#### PROVIDED ENTRIES:
[Start of section]

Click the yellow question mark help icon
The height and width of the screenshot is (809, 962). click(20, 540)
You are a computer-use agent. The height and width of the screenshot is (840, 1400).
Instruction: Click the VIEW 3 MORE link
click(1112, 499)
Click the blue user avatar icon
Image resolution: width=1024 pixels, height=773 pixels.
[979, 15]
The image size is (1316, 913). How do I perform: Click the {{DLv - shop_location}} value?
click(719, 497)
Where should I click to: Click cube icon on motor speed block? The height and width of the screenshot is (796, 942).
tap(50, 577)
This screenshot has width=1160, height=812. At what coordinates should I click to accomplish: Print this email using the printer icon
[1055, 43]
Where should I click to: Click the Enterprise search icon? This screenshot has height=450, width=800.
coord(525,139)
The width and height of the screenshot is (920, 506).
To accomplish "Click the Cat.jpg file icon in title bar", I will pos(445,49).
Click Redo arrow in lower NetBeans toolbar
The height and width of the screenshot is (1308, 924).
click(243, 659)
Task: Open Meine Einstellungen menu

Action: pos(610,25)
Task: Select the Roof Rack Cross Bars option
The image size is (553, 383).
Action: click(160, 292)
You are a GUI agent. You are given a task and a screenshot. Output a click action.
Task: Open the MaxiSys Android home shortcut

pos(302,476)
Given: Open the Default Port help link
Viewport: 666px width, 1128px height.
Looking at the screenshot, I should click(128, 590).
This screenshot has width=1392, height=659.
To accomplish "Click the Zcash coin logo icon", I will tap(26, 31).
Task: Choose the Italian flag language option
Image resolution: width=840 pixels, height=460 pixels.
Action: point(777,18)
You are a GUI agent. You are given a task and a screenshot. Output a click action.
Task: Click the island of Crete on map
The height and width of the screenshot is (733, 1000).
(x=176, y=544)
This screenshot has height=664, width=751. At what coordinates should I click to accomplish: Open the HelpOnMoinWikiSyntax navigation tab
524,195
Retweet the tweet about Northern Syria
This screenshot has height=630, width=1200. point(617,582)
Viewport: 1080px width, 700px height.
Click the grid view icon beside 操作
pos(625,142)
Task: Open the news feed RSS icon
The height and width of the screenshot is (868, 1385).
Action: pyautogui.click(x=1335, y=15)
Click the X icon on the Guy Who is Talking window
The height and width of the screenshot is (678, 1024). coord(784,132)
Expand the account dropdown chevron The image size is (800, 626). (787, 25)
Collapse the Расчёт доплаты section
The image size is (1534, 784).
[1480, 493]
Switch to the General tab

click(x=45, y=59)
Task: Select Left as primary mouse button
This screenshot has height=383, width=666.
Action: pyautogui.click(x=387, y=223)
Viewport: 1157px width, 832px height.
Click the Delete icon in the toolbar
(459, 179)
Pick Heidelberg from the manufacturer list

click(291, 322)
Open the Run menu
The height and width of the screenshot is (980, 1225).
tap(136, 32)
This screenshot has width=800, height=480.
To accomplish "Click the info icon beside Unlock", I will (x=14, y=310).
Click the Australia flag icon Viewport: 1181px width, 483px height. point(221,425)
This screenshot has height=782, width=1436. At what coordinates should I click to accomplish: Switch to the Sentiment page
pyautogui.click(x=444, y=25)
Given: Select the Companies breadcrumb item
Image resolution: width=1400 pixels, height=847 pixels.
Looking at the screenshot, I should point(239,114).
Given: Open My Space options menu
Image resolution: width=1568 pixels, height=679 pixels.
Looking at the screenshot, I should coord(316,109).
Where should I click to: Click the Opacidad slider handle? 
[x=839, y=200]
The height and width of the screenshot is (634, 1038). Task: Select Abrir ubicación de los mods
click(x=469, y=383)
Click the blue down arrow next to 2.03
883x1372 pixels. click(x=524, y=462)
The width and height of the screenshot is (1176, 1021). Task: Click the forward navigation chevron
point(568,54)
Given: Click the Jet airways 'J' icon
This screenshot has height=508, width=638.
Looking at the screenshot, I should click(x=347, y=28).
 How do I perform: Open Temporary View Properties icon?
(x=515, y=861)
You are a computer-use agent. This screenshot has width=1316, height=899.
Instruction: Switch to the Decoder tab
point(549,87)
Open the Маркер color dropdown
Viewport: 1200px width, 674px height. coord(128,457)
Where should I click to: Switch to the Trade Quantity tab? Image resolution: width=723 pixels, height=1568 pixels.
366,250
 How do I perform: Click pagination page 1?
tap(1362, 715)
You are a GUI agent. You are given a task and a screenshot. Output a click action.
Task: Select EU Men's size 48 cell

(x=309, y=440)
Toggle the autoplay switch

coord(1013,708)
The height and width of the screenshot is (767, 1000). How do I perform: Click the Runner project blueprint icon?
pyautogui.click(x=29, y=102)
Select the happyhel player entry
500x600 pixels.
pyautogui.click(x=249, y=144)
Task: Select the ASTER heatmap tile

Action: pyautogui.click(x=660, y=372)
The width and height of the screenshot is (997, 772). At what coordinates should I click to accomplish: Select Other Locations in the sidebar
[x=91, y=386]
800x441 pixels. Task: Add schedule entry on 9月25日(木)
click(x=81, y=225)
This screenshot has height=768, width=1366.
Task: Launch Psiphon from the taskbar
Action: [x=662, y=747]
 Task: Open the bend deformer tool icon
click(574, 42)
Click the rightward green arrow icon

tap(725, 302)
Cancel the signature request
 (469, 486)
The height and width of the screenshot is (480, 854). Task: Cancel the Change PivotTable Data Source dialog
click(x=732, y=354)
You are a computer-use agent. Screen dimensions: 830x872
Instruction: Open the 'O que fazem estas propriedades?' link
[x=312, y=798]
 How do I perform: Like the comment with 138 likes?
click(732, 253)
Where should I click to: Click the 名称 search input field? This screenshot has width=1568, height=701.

[End of section]

#### TASK GOAL:
Retype all of the entries. Keep each one exactly as written.

#### TASK OUTPUT:
Click the yellow question mark help icon
The height and width of the screenshot is (809, 962). click(20, 540)
You are a computer-use agent. The height and width of the screenshot is (840, 1400).
Instruction: Click the VIEW 3 MORE link
click(1112, 499)
Click the blue user avatar icon
Image resolution: width=1024 pixels, height=773 pixels.
[979, 15]
The image size is (1316, 913). How do I perform: Click the {{DLv - shop_location}} value?
click(719, 497)
Where should I click to: Click cube icon on motor speed block? The height and width of the screenshot is (796, 942).
tap(50, 577)
This screenshot has width=1160, height=812. At what coordinates should I click to accomplish: Print this email using the printer icon
[1055, 43]
Where should I click to: Click the Enterprise search icon? This screenshot has height=450, width=800.
coord(525,139)
The width and height of the screenshot is (920, 506).
To accomplish "Click the Cat.jpg file icon in title bar", I will pos(445,49).
Click Redo arrow in lower NetBeans toolbar
The height and width of the screenshot is (1308, 924).
click(243, 659)
Task: Open Meine Einstellungen menu

Action: pos(610,25)
Task: Select the Roof Rack Cross Bars option
The image size is (553, 383).
Action: click(160, 292)
You are a GUI agent. You are given a task and a screenshot. Output a click action.
Task: Open the MaxiSys Android home shortcut

pos(302,476)
Given: Open the Default Port help link
Viewport: 666px width, 1128px height.
Looking at the screenshot, I should click(128, 590).
This screenshot has width=1392, height=659.
To accomplish "Click the Zcash coin logo icon", I will tap(26, 31).
Task: Choose the Italian flag language option
Image resolution: width=840 pixels, height=460 pixels.
Action: point(777,18)
You are a GUI agent. You are given a task and a screenshot. Output a click action.
Task: Click the island of Crete on map
The height and width of the screenshot is (733, 1000).
(x=176, y=544)
This screenshot has height=664, width=751. At what coordinates should I click to accomplish: Open the HelpOnMoinWikiSyntax navigation tab
524,195
Retweet the tweet about Northern Syria
This screenshot has height=630, width=1200. point(617,582)
Viewport: 1080px width, 700px height.
Click the grid view icon beside 操作
pos(625,142)
Task: Open the news feed RSS icon
The height and width of the screenshot is (868, 1385).
Action: pyautogui.click(x=1335, y=15)
Click the X icon on the Guy Who is Talking window
The height and width of the screenshot is (678, 1024). coord(784,132)
Expand the account dropdown chevron The image size is (800, 626). (787, 25)
Collapse the Расчёт доплаты section
The image size is (1534, 784).
[1480, 493]
Switch to the General tab

click(x=45, y=59)
Task: Select Left as primary mouse button
This screenshot has height=383, width=666.
Action: pyautogui.click(x=387, y=223)
Viewport: 1157px width, 832px height.
Click the Delete icon in the toolbar
(459, 179)
Pick Heidelberg from the manufacturer list

click(291, 322)
Open the Run menu
The height and width of the screenshot is (980, 1225).
tap(136, 32)
This screenshot has width=800, height=480.
To accomplish "Click the info icon beside Unlock", I will (x=14, y=310).
Click the Australia flag icon Viewport: 1181px width, 483px height. point(221,425)
This screenshot has height=782, width=1436. At what coordinates should I click to accomplish: Switch to the Sentiment page
pyautogui.click(x=444, y=25)
Given: Select the Companies breadcrumb item
Image resolution: width=1400 pixels, height=847 pixels.
Looking at the screenshot, I should point(239,114).
Given: Open My Space options menu
Image resolution: width=1568 pixels, height=679 pixels.
Looking at the screenshot, I should coord(316,109).
Where should I click to: Click the Opacidad slider handle? 
[x=839, y=200]
The height and width of the screenshot is (634, 1038). Task: Select Abrir ubicación de los mods
click(x=469, y=383)
Click the blue down arrow next to 2.03
883x1372 pixels. click(x=524, y=462)
The width and height of the screenshot is (1176, 1021). Task: Click the forward navigation chevron
point(568,54)
Given: Click the Jet airways 'J' icon
This screenshot has height=508, width=638.
Looking at the screenshot, I should click(x=347, y=28).
 How do I perform: Open Temporary View Properties icon?
(x=515, y=861)
You are a computer-use agent. This screenshot has width=1316, height=899.
Instruction: Switch to the Decoder tab
point(549,87)
Open the Маркер color dropdown
Viewport: 1200px width, 674px height. coord(128,457)
Where should I click to: Switch to the Trade Quantity tab? Image resolution: width=723 pixels, height=1568 pixels.
366,250
 How do I perform: Click pagination page 1?
tap(1362, 715)
You are a GUI agent. You are given a task and a screenshot. Output a click action.
Task: Select EU Men's size 48 cell

(x=309, y=440)
Toggle the autoplay switch

coord(1013,708)
The height and width of the screenshot is (767, 1000). How do I perform: Click the Runner project blueprint icon?
pyautogui.click(x=29, y=102)
Select the happyhel player entry
500x600 pixels.
pyautogui.click(x=249, y=144)
Task: Select the ASTER heatmap tile

Action: pyautogui.click(x=660, y=372)
The width and height of the screenshot is (997, 772). At what coordinates should I click to accomplish: Select Other Locations in the sidebar
[x=91, y=386]
800x441 pixels. Task: Add schedule entry on 9月25日(木)
click(x=81, y=225)
This screenshot has height=768, width=1366.
Task: Launch Psiphon from the taskbar
Action: [x=662, y=747]
 Task: Open the bend deformer tool icon
click(574, 42)
Click the rightward green arrow icon

tap(725, 302)
Cancel the signature request
 (469, 486)
The height and width of the screenshot is (480, 854). Task: Cancel the Change PivotTable Data Source dialog
click(x=732, y=354)
You are a computer-use agent. Screen dimensions: 830x872
Instruction: Open the 'O que fazem estas propriedades?' link
[x=312, y=798]
 How do I perform: Like the comment with 138 likes?
click(732, 253)
Where should I click to: Click the 名称 search input field? This screenshot has width=1568, height=701.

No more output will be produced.